Old fashioned social housing was originally to support the majority of working people with decent homes at a low rent, for the long term, in stable communities. Indeed, right at the beginning social housing was reserved for those working and often working on better incomes than the average.
It became a tenure in which we housed the poorest and most vulnerable who could not afford the housing they needed in the market. It provided for them a long-term home and the chance to build a life in a community.
In both cases, there was a clear rationale for what social housing was for, even if the latter did not succeed always in creating the prosperous or sustainable communities.
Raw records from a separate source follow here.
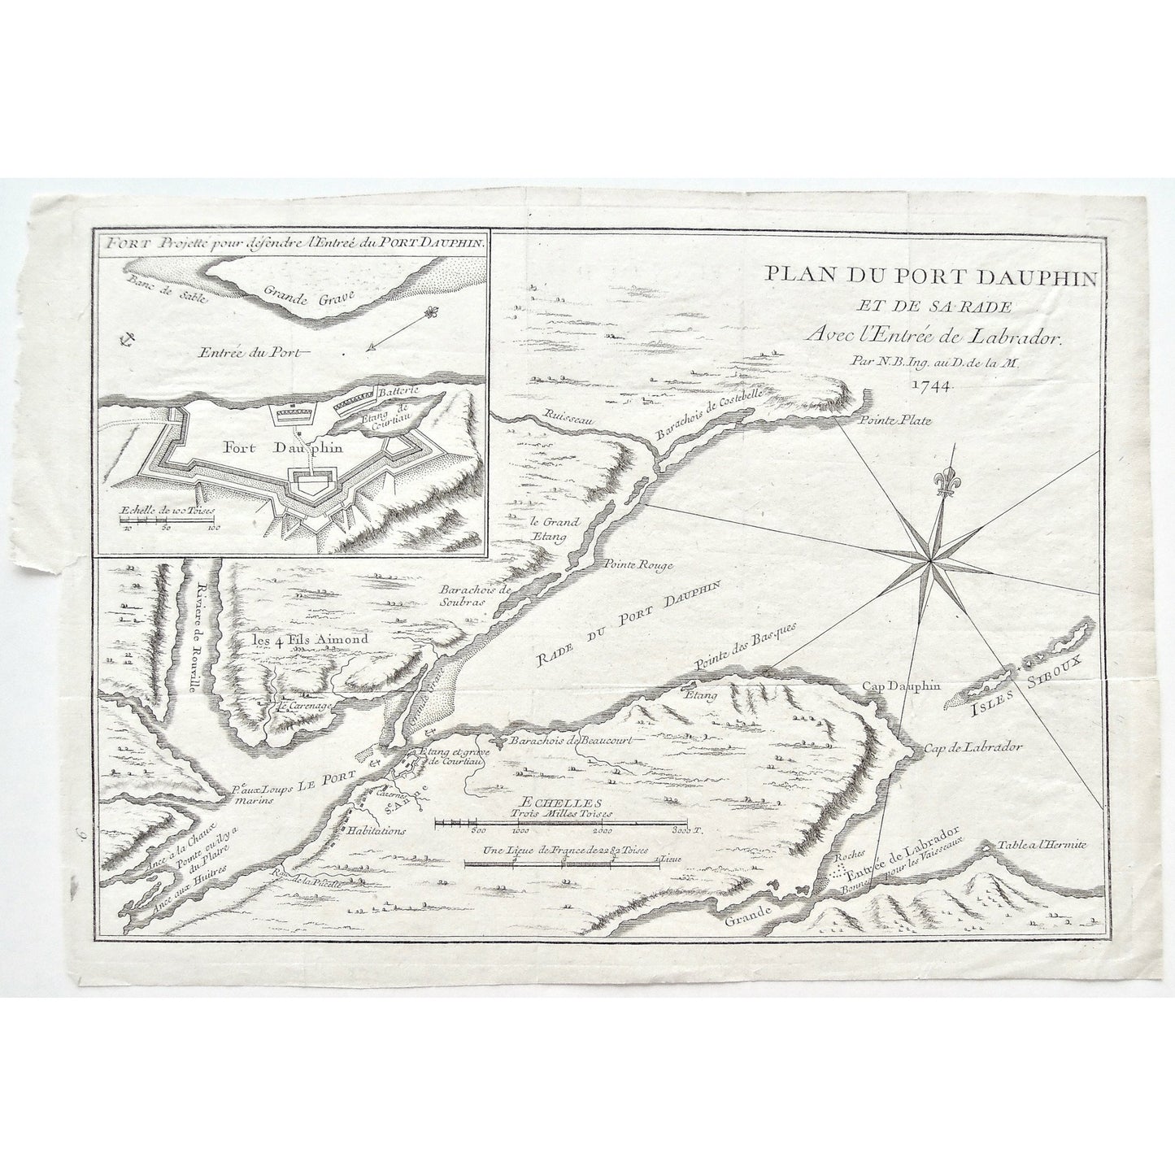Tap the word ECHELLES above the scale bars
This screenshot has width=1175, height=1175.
pyautogui.click(x=557, y=800)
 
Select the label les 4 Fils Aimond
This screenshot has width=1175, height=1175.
pyautogui.click(x=310, y=639)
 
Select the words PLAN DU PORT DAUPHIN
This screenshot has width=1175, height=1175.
pyautogui.click(x=930, y=278)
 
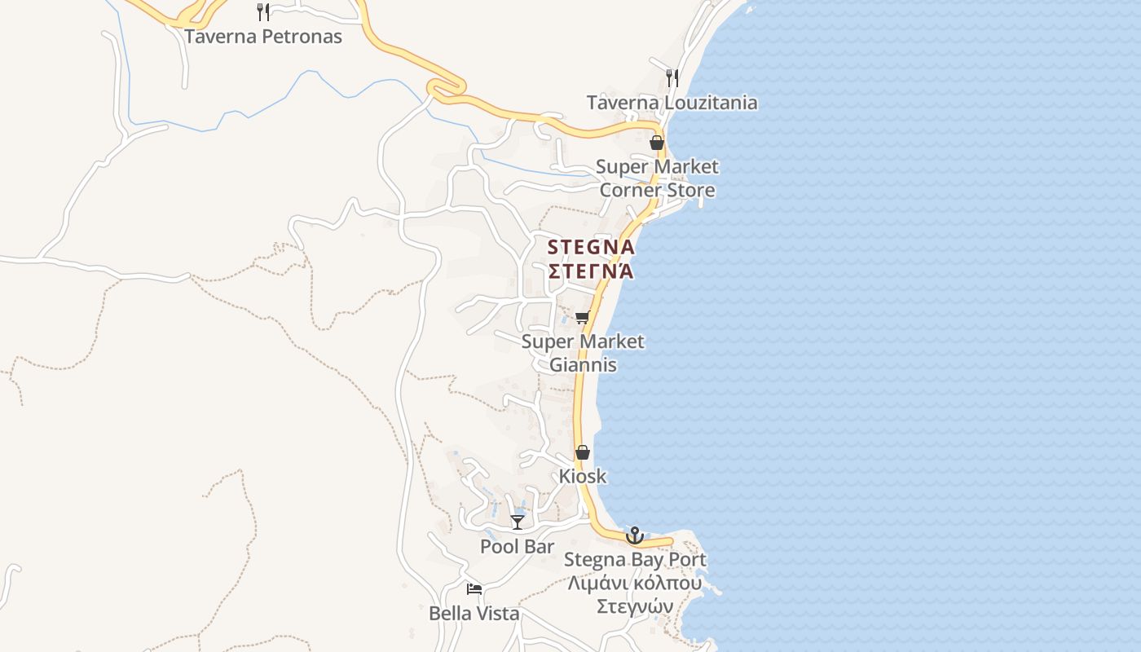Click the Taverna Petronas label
262,37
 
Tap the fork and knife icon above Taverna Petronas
262,12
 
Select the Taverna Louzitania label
672,103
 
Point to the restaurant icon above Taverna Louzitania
672,78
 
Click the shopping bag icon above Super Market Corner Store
657,143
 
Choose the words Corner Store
657,191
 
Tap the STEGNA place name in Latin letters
591,246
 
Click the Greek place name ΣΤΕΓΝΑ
591,271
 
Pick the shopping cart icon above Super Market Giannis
582,317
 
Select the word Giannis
583,364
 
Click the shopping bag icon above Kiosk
583,452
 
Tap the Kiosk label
583,476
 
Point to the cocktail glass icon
518,522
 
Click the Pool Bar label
517,547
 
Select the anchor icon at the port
634,535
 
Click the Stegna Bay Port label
635,560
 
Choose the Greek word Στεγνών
635,607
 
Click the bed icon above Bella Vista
474,589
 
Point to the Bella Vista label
474,614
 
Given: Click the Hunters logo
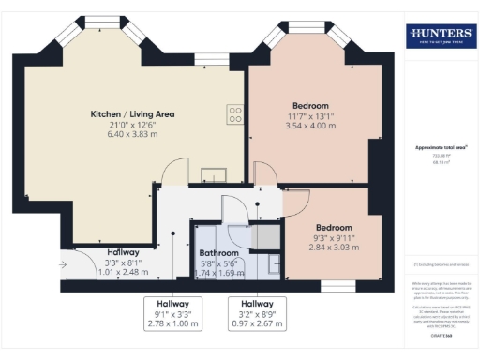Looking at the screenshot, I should coord(441,37).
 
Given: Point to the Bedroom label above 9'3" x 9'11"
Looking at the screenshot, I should coord(333,228).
‘Affordable Rent’ is at an intermediate rent level, but the government still say it is for the poorest and those in need on council waiting lists. It can only do this job however once combined with housing benefit to make up for the higher rents which the poorest can’t afford.
But even then, housing benefit will not cover the new higher rents in many places. So housing associations want to pitch the homes higher up the income chain, to those working on low to medium incomes.
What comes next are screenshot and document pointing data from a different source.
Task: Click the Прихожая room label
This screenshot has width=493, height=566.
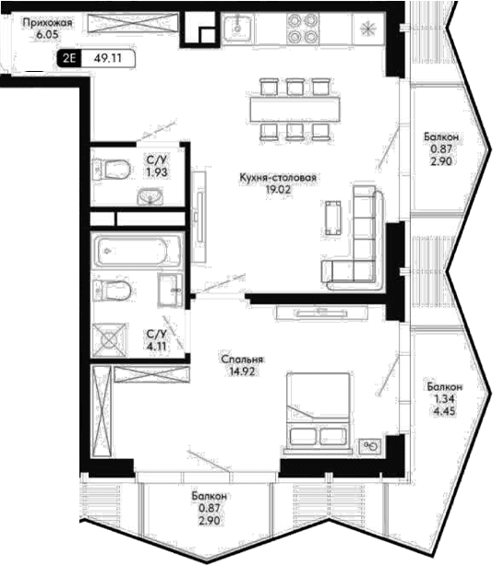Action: [48, 23]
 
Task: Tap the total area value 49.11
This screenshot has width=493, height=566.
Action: [108, 58]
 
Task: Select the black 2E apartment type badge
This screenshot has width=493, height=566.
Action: [69, 58]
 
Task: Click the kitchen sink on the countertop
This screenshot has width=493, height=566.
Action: [237, 28]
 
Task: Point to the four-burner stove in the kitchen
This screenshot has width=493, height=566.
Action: [302, 28]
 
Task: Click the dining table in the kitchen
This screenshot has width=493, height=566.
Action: [295, 110]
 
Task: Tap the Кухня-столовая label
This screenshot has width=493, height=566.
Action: [278, 178]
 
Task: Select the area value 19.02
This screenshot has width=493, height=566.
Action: [278, 189]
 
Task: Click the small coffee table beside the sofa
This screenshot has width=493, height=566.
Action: [332, 218]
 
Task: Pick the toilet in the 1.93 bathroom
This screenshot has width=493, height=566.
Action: [112, 169]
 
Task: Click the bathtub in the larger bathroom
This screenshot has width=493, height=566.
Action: [137, 251]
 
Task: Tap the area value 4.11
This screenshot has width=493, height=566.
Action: [157, 347]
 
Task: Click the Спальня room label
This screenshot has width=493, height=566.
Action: [242, 360]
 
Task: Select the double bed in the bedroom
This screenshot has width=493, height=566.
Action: [319, 411]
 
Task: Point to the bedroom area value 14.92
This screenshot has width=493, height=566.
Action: [242, 371]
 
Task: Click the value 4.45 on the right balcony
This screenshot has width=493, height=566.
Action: [444, 411]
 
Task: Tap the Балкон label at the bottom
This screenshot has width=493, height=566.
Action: [210, 496]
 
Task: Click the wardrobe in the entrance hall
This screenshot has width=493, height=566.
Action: [133, 23]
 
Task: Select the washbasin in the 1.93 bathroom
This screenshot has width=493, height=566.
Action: [150, 196]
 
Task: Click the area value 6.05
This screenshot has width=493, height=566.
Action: [48, 35]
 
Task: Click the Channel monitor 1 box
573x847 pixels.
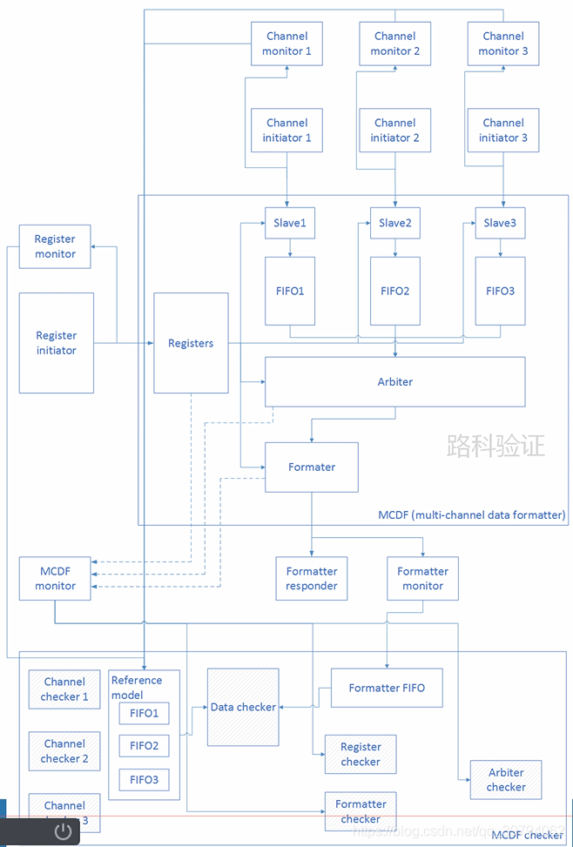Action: (286, 44)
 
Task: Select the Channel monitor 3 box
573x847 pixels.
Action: (502, 44)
So is it more accurate to say that this is a sub-market rent for working families in stable communities, as traditional social housing was? That is, it is not the option for the poorest.
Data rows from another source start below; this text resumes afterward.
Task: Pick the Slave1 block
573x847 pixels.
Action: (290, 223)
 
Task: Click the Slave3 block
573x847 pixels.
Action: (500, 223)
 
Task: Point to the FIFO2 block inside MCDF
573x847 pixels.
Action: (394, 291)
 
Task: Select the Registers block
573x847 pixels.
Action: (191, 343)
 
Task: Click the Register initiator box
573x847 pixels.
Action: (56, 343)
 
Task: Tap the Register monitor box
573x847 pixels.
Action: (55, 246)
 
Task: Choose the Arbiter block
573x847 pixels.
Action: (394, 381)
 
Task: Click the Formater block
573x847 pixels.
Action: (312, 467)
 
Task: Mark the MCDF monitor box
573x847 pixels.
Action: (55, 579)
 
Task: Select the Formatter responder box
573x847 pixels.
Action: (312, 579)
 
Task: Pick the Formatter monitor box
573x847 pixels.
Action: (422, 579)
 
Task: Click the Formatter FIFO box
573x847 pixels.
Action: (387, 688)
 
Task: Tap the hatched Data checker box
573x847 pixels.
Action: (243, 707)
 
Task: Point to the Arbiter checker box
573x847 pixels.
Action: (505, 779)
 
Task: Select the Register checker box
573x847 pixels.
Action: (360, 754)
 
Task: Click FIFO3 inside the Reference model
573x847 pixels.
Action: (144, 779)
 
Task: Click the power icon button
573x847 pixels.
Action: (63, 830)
Well, not really. It will force many working people on to housing benefit when in the past, the low rents of social housing kept them out of benefit dependency. And the government’s tenure reforms (fixed-term and when your ‘need’ ends you move out) makes affordable rent more like a safety net only for the most vulnerable in certain circumstances.
I can only see that the purpose of this ‘affordable rent’ product is to help the government keep up affordable housing stats. Who in the real world is it designed to help? It’ll help some people depending how housing associations use it and any new homes are needed, but it hasn’t been designed with any family, household or ‘end user’ in mind.